By Svea Herbst-Bayliss
(Reuters) – Billionaire hedge fund manager John Paulson has gotten another dose of bad news.
Morgan Stanley had been watching Paulson’s performance for months and prepared for this move when it told advisers last spring to stop putting new money into those funds, advisers with the firm have said.
Since then losses at the Advantage funds have deepened to double digits, and now the company is recommending, but not requiring, that its advisers tell their wealthy clients it is time to turn their backs on the 57-year-old Paulson.
Morgan Stanley declined to comment.
The move, which is expected to shave some $100 million in assets off the $5.7 billion Advantage and Advantage Plus funds, may be more humiliating than truly harmful for Paulson’s $20 billion firm. Paulson, who makes his money betting on events such as mergers and spinoffs, became a market darling after earning billions by betting against the overheated housing market in 2007. He then won big again with his bet on gold.
People familiar with Paulson’s firm said that expected inflows should easily offset the decline next year.
Additionally, Morgan Stanley Smith Barney advisers are still able to put their investors’ money into two other Paulson funds — the Paulson Partners fund, which specializes in merger-arbitrage and is up about 7 percent through November, and the Credit Opportunities fund, which is up about 6 percent through November.
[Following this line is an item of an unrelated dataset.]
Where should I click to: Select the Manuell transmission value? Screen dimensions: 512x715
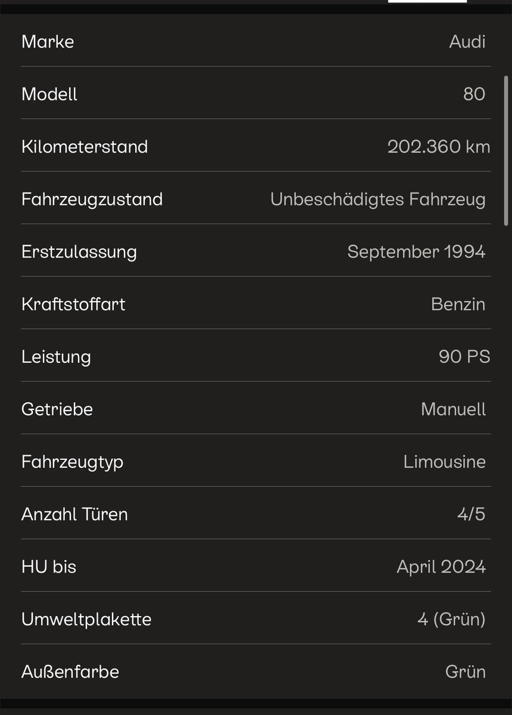pyautogui.click(x=453, y=409)
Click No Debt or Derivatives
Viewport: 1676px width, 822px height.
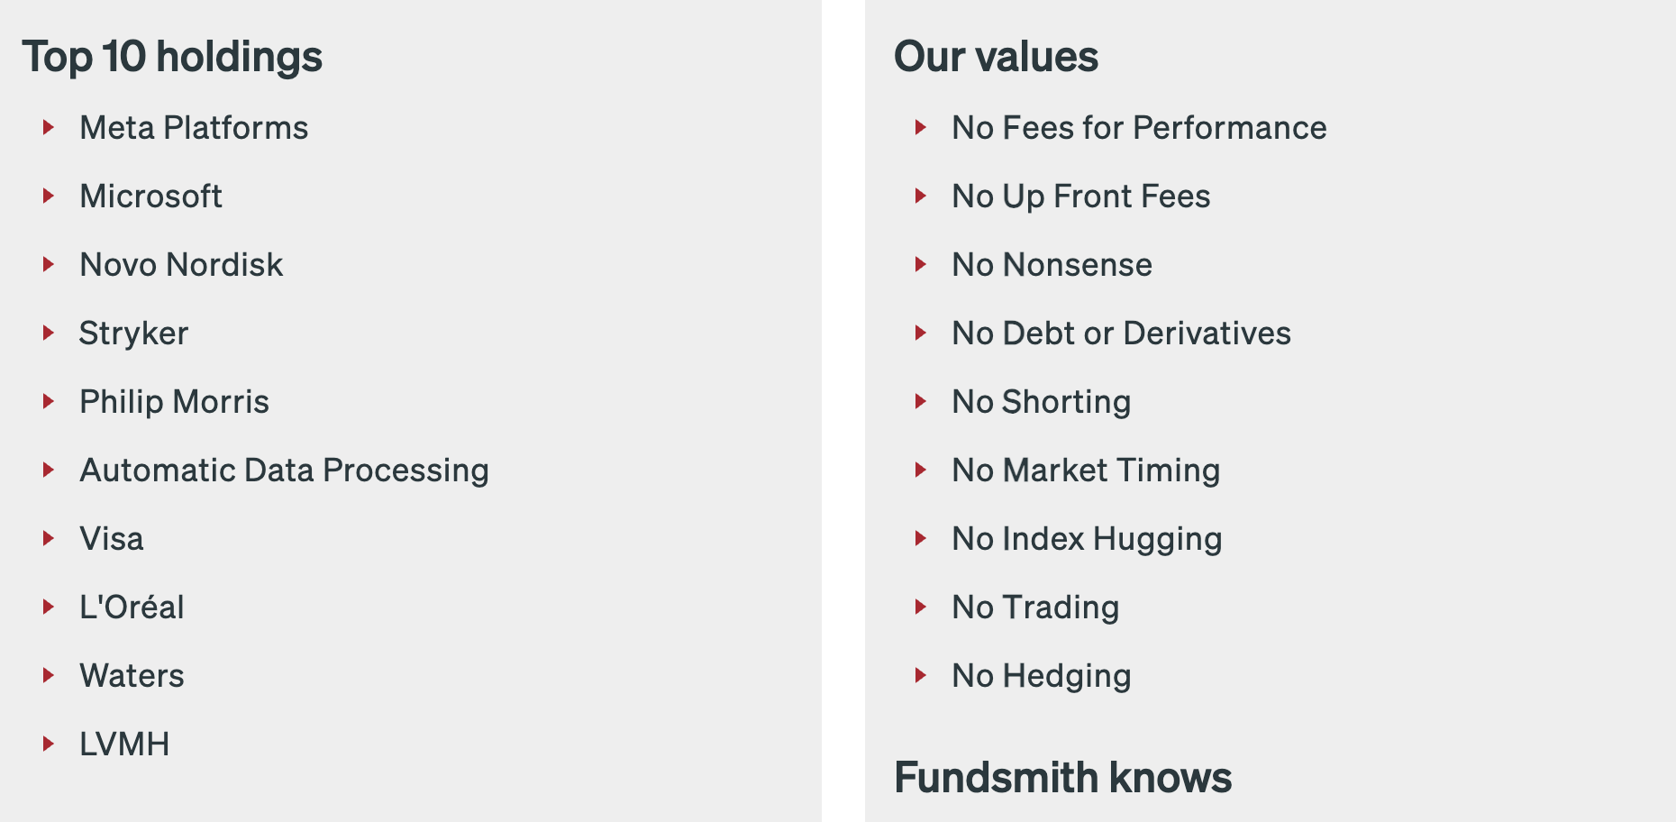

Investors on the Morgan Stanley platform have already asked to pull out about $36 million of the $100 million that is expected to be redeemed, the person familiar with the numbers said.
The move comes only months after Citigroup’s private bank decided to withdraw $410 million. But Bank of America’s Merrill Lynch unit told investors in August that it was sticking by Paulson and had no plans to exit.
Most recently, Paulson’s funds were hurt when gold prices dipped. Losses in Europe, where Paulson had previously bet on a sovereign default that did not occur, also weighed on the funds.